BEGIN
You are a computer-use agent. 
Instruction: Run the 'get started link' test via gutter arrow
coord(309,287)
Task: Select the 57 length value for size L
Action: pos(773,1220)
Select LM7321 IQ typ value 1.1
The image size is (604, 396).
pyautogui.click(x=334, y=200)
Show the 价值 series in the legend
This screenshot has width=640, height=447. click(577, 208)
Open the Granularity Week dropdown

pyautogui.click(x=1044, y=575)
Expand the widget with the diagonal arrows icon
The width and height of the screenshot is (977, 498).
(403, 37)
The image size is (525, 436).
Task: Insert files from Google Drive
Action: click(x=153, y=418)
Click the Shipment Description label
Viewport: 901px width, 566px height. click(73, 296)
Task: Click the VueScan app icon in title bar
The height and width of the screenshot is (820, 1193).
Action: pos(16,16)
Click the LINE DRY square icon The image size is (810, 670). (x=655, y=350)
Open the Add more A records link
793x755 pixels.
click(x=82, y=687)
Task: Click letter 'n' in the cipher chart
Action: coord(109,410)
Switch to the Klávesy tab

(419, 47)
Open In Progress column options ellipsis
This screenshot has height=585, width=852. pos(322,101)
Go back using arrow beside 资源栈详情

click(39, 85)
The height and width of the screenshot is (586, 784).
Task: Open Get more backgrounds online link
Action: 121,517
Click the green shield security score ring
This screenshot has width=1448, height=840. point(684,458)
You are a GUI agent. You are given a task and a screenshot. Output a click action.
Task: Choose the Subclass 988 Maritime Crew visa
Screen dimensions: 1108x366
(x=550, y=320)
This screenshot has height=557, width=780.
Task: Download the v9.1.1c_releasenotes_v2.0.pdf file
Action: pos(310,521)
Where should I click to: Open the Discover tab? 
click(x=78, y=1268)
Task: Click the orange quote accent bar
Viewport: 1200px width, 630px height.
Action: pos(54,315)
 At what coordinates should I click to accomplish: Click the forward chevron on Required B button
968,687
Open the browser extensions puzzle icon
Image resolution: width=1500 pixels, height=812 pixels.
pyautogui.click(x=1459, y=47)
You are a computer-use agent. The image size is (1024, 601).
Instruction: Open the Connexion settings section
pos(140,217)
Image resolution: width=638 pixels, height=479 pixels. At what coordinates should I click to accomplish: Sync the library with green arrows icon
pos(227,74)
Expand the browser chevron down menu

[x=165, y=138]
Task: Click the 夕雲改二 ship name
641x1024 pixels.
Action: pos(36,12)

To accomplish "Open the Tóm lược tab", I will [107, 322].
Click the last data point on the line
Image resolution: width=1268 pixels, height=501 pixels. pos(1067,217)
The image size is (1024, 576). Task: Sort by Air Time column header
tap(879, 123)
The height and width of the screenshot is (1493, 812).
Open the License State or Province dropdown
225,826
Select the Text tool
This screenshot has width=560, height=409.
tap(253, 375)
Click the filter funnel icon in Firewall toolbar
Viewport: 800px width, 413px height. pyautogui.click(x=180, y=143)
END
# YOUR TASK
Return the full listing exactly as written.

# RESULT
You are a computer-use agent. 
Instruction: Run the 'get started link' test via gutter arrow
coord(309,287)
Task: Select the 57 length value for size L
Action: pos(773,1220)
Select LM7321 IQ typ value 1.1
The image size is (604, 396).
pyautogui.click(x=334, y=200)
Show the 价值 series in the legend
This screenshot has width=640, height=447. click(577, 208)
Open the Granularity Week dropdown

pyautogui.click(x=1044, y=575)
Expand the widget with the diagonal arrows icon
The width and height of the screenshot is (977, 498).
(403, 37)
The image size is (525, 436).
Task: Insert files from Google Drive
Action: click(x=153, y=418)
Click the Shipment Description label
Viewport: 901px width, 566px height. click(73, 296)
Task: Click the VueScan app icon in title bar
The height and width of the screenshot is (820, 1193).
Action: pos(16,16)
Click the LINE DRY square icon The image size is (810, 670). (x=655, y=350)
Open the Add more A records link
793x755 pixels.
click(x=82, y=687)
Task: Click letter 'n' in the cipher chart
Action: coord(109,410)
Switch to the Klávesy tab

(419, 47)
Open In Progress column options ellipsis
This screenshot has height=585, width=852. pos(322,101)
Go back using arrow beside 资源栈详情

click(39, 85)
The height and width of the screenshot is (586, 784).
Task: Open Get more backgrounds online link
Action: 121,517
Click the green shield security score ring
This screenshot has width=1448, height=840. point(684,458)
You are a GUI agent. You are given a task and a screenshot. Output a click action.
Task: Choose the Subclass 988 Maritime Crew visa
Screen dimensions: 1108x366
(x=550, y=320)
This screenshot has height=557, width=780.
Task: Download the v9.1.1c_releasenotes_v2.0.pdf file
Action: pos(310,521)
Where should I click to: Open the Discover tab? 
click(x=78, y=1268)
Task: Click the orange quote accent bar
Viewport: 1200px width, 630px height.
Action: pos(54,315)
 At what coordinates should I click to accomplish: Click the forward chevron on Required B button
968,687
Open the browser extensions puzzle icon
Image resolution: width=1500 pixels, height=812 pixels.
pyautogui.click(x=1459, y=47)
You are a computer-use agent. The image size is (1024, 601).
Instruction: Open the Connexion settings section
pos(140,217)
Image resolution: width=638 pixels, height=479 pixels. At what coordinates should I click to accomplish: Sync the library with green arrows icon
pos(227,74)
Expand the browser chevron down menu

[x=165, y=138]
Task: Click the 夕雲改二 ship name
641x1024 pixels.
Action: pos(36,12)

To accomplish "Open the Tóm lược tab", I will [107, 322].
Click the last data point on the line
Image resolution: width=1268 pixels, height=501 pixels. pos(1067,217)
The image size is (1024, 576). Task: Sort by Air Time column header
tap(879, 123)
The height and width of the screenshot is (1493, 812).
Open the License State or Province dropdown
225,826
Select the Text tool
This screenshot has width=560, height=409.
tap(253, 375)
Click the filter funnel icon in Firewall toolbar
Viewport: 800px width, 413px height. pyautogui.click(x=180, y=143)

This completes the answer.